Una torre eléctrica en primer
plano. Un conjunto de casa modestas detrás. Ozu despliega la metáfora desde el
inicio: la modernidad impera en una pequeña comunidad nipona de los años 50. En
dicha afirmación se encuentran resumidos los temas de Buenos días (Ohayô, 1959) y del cine de Ozu por extensión: las relaciones
humanas, la sociedad nipona, la diferencia generacional. Todo respira
humanidad.
Yasujirô Ozu fue, junto a Akira
Kurosawa, uno de los grandes directores japoneses y del cine japonés (sobre
todo) de los años 50 y 60, cuando su obra tuvo mayor relevancia. Buenos días, una de sus últimas
películas, arranca con un conflicto generacional. En una de las familias de la
comunidad, los dos hijos pequeños piden insistentemente a sus padres un
televisor para el hogar. Los padres se niegan, exigiendo a los niños que dejen
de hablar tanto, por lo que los hermanos, en pleno arrebato, deciden iniciar una
simbólica huelga de silencio. “Hola, buenos días, buenas tardes, que vaya bien…”,
son las palabras que el hermano mayor recrimina al padre antes de enmudecer:
los niños hablan mucho porque exigen algo, pero los adultos hablan demasiado y no
se dicen nada.
La película sigue avanzando, con
los niños en silencio y los adultos sin tregua. Y de la misma manera que se
necesitaba un conflicto para avanzar, se necesita un punto de inflexión argumental
para que se produzca un equilibrio y se vuelva a la aparente normalidad de la
tranquila comunidad. El padre accede y compra a sus hijos el dichoso aparato.
Pero ¿qué le ha impulsado a hacerlo? El cambio de actitud resulta algo confuso:
la compra no parece adquirirse con plena voluntad, sino como acto de cortesía
hacia el vendedor, otro vecino de la comunidad. La
integridad del personaje (y por ende la de los adultos) se resquebraja —no hay
cabida para el maniqueísmo—, pero Ozu (¡grande!) siembra la ambigüedad de los
motivos con una sencillez pasmosa.
La sencillez de Ozu no es sólo
argumental, sino también formal. Parte de una bonita fotografía colorista, de
un movimiento estático de la cámara, de unos encuadres y de unos planos medios
y simétricos, en los que meramente emplea un ligero contrapicado hacia los
personajes —por su habitual modo de sentarse en el tatami—, de unas secuencias
largas y de un ritmo pausado, tranquilo. Por todo esto, la película destila
naturalidad, no hay artificio alguno, no hay pretensión. La música, de Tashirô
Mayuzumi, recuerda a las bandas sonoras de las películas de Tati, lo que otorga
cierto aire cómico al film: Ozu integra el fino humor —con los respectivos
apuntes escatológicos y sobre todo con ese niño, Isamu— como parte indisoluble
de los temas serios abordados.
-*-*-
▶ **CONSIGNAS**
(a) Indique si cada afirmación coincide con la reseña sobre Buenos días y cite las palabras de la reseña que lo deciden: (i) los padres aceptan desde el principio comprar el televisor; (ii) la música de la película es de Tashirô Mayuzumi; (iii) el vendedor del aparato es un vecino de la comunidad.
(b) Según la reseña sobre Buenos días, ¿qué deciden hacer los dos hermanos cuando sus padres se niegan a comprarles el televisor?

▶ **ENTRADAS MOSTRADAS**
-*-*-
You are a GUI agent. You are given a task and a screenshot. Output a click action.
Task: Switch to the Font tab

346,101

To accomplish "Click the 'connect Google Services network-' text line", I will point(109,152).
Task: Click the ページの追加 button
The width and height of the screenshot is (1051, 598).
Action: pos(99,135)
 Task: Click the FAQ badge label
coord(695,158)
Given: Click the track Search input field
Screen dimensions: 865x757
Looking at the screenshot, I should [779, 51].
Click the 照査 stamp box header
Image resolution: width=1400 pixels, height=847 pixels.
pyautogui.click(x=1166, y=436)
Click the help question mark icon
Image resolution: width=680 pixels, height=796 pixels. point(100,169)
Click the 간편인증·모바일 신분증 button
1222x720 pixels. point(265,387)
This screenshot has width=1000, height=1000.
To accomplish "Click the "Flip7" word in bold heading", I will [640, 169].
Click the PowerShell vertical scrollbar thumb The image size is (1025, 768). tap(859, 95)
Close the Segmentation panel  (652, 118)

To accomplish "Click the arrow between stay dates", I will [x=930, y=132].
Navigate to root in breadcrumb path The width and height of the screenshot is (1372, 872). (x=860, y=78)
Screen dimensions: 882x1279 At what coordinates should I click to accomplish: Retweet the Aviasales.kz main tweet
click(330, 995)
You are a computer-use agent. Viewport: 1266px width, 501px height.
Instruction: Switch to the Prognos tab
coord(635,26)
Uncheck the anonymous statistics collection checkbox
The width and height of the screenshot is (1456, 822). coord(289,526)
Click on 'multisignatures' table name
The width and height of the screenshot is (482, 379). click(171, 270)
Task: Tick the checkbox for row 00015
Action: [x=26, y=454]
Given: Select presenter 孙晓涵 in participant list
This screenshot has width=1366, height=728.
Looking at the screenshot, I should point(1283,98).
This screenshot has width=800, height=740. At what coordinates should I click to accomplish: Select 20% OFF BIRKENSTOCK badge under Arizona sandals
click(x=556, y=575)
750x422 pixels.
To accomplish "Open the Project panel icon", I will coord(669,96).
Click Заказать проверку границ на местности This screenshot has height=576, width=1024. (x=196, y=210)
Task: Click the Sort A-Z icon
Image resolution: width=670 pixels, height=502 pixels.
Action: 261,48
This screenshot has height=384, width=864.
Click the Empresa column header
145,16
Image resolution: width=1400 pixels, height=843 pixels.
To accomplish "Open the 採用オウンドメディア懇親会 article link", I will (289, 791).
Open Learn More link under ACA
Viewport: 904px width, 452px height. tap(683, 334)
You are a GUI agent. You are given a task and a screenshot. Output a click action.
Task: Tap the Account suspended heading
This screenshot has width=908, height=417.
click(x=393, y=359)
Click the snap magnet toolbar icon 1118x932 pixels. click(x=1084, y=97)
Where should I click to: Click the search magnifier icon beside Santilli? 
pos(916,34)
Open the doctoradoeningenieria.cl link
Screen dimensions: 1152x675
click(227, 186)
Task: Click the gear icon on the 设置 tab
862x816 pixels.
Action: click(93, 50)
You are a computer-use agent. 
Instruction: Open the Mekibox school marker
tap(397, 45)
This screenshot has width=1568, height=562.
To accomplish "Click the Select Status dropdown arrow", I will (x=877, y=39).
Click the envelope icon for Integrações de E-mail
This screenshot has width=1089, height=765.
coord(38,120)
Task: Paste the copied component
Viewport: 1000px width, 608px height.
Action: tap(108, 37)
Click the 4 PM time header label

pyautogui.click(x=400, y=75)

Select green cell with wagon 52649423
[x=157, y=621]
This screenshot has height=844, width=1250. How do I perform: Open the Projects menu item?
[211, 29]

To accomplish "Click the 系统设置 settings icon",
-*-*-
▶ **SOLUCIONES DEL EJERCICIO**
(a)
(i) No: "Los padres se niegan, exigiendo a los niños que dejen de hablar tanto".
(ii) Sí: "La música, de Tashirô Mayuzumi".
(iii) Sí: "como acto de cortesía hacia el vendedor, otro vecino de la comunidad".

(b) Deciden iniciar una simbólica huelga de silencio.